## PROBLEM REQUIREMENTS
I'd like the entries repeated exactly, pictures omitted.

## RECORD EXTRACTS
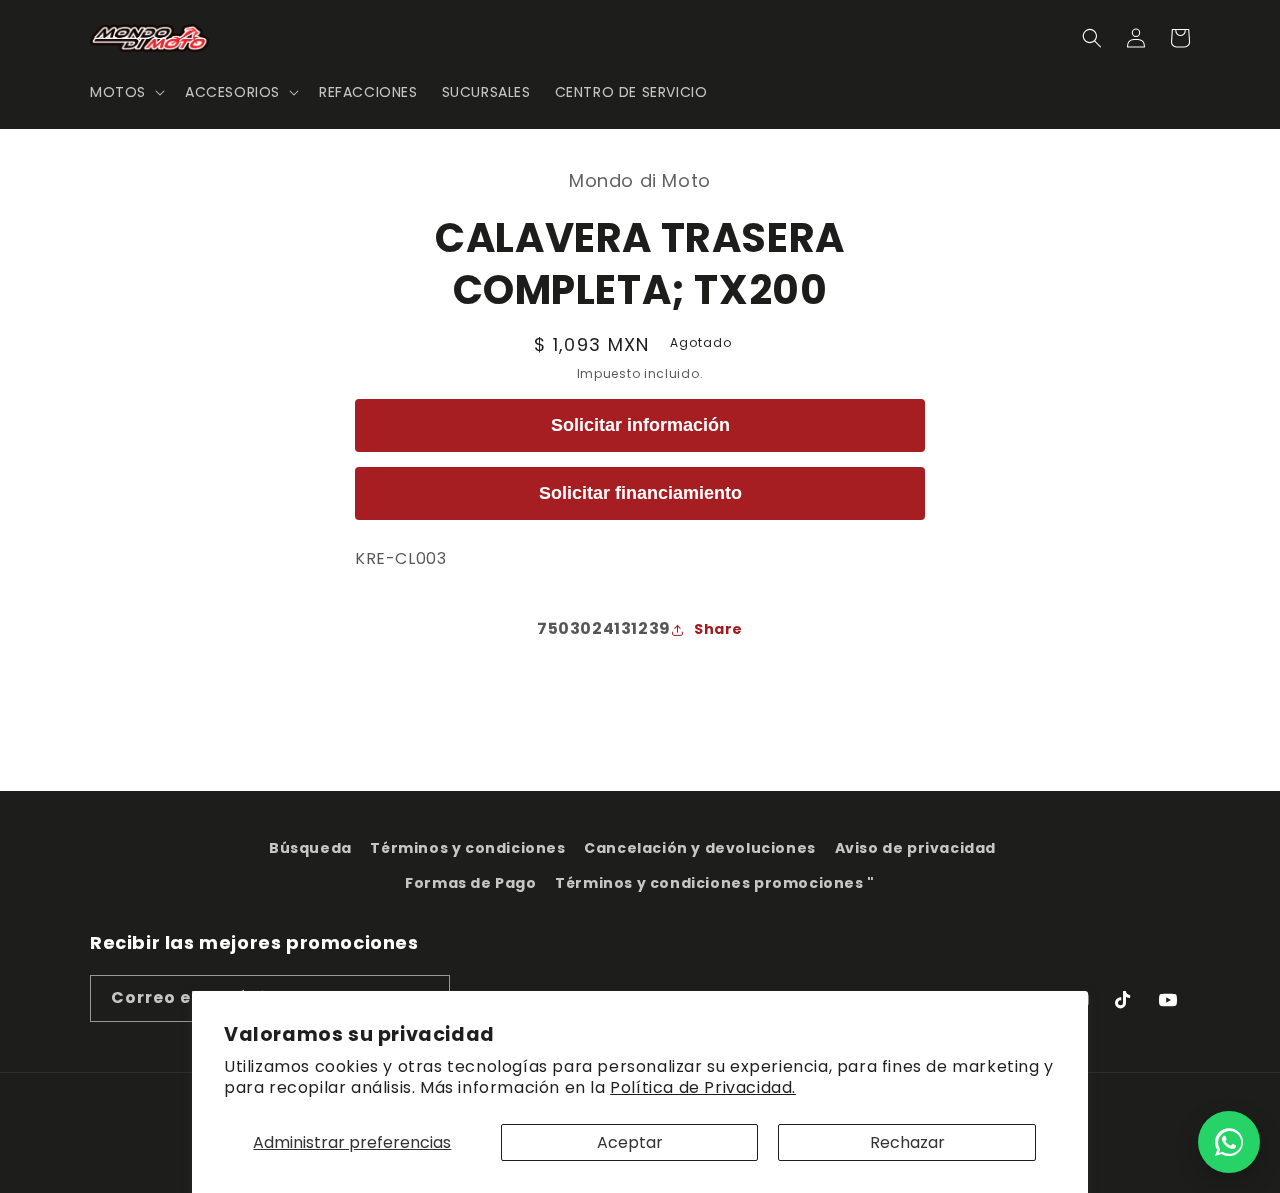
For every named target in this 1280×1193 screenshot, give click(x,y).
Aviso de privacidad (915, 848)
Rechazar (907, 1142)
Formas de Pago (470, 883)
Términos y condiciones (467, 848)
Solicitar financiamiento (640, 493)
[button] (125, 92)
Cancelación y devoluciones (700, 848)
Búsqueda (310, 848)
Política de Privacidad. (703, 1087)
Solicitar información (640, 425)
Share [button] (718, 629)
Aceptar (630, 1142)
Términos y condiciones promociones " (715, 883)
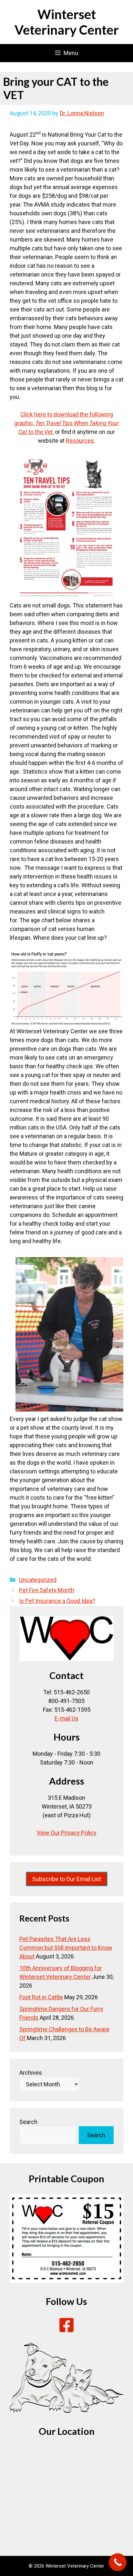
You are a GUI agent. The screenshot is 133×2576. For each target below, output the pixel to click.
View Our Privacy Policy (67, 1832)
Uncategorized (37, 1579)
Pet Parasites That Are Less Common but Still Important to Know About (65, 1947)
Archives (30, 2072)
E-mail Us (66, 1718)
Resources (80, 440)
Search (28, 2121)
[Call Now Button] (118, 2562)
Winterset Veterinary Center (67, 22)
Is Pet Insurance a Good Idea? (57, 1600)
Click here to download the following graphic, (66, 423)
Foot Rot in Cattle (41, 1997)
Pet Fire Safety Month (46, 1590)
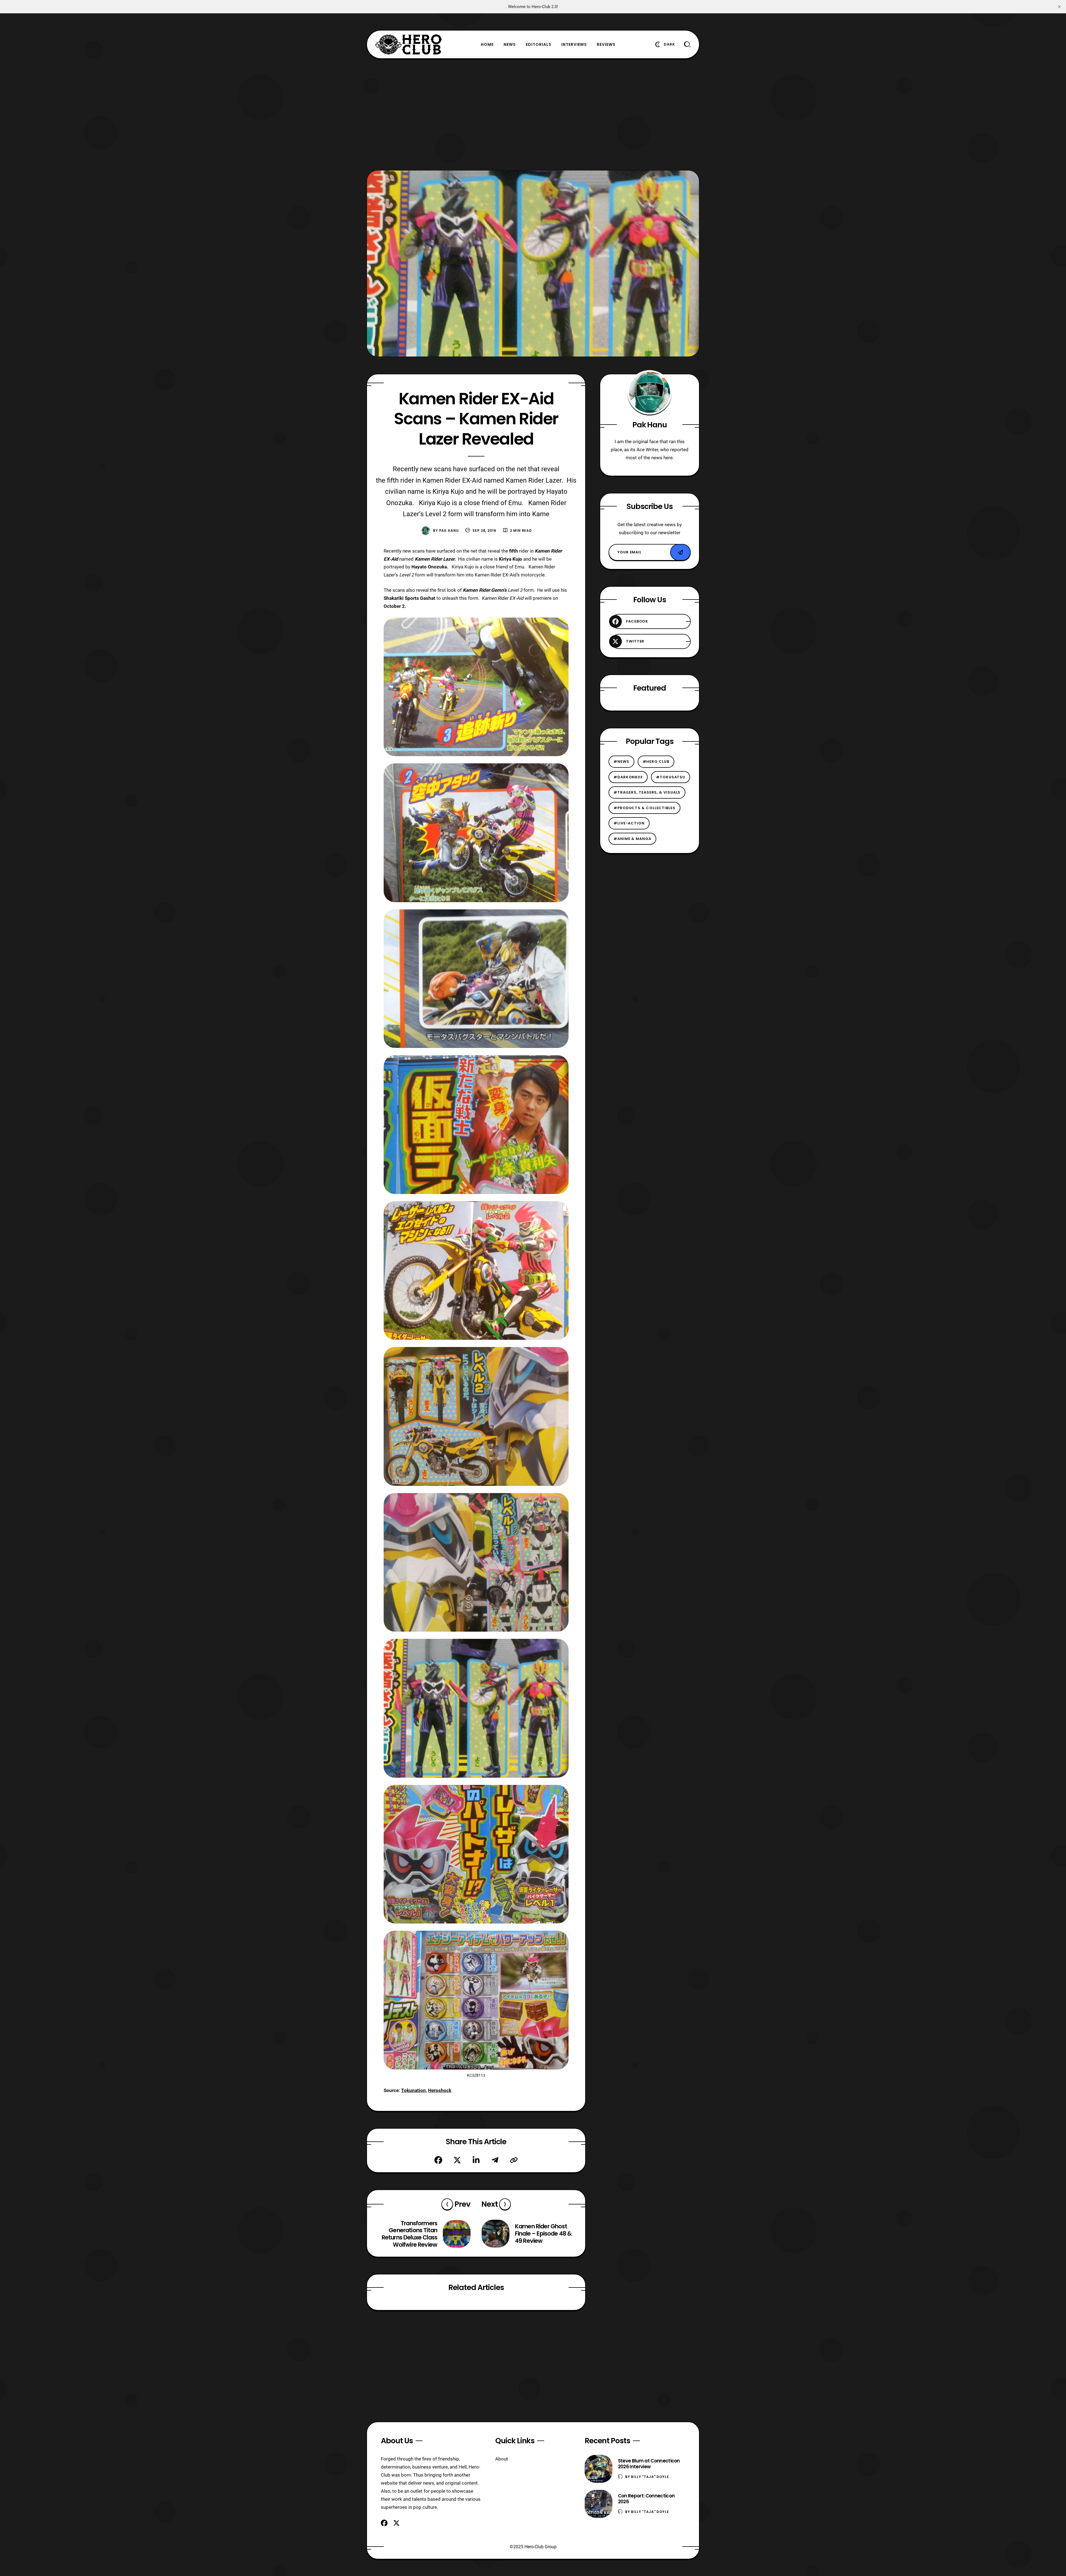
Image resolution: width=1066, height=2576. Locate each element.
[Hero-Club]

## SOLUTION FOR THIS EXERCISE
For every named target in this 1280×1193 screenshot, give click(x,y).
Aviso de privacidad (915, 848)
Rechazar (907, 1142)
Formas de Pago (470, 883)
Términos y condiciones (467, 848)
Solicitar financiamiento (640, 493)
[button] (125, 92)
Cancelación y devoluciones (700, 848)
Búsqueda (310, 848)
Política de Privacidad. (703, 1087)
Solicitar información (640, 425)
Share [button] (718, 629)
Aceptar (630, 1142)
Términos y condiciones promociones " (715, 883)
You are a GUI agent. The screenshot is 133×2576. For each target below, output the pixel to click.
View Our Privacy Policy (67, 1832)
Uncategorized (37, 1579)
Pet Parasites That Are Less Common but Still Important to Know About (65, 1947)
Archives (30, 2072)
E-mail Us (66, 1718)
Resources (80, 440)
Search (28, 2121)
[Call Now Button] (118, 2562)
Winterset Veterinary Center (67, 22)
Is Pet Insurance a Good Idea? (57, 1600)
Click here to download the following graphic, (66, 423)
Foot Rot in Cattle (41, 1997)
Pet Fire Safety Month (46, 1590)
Image resolution: width=1066, height=2576. Locate each element.
[Hero-Club]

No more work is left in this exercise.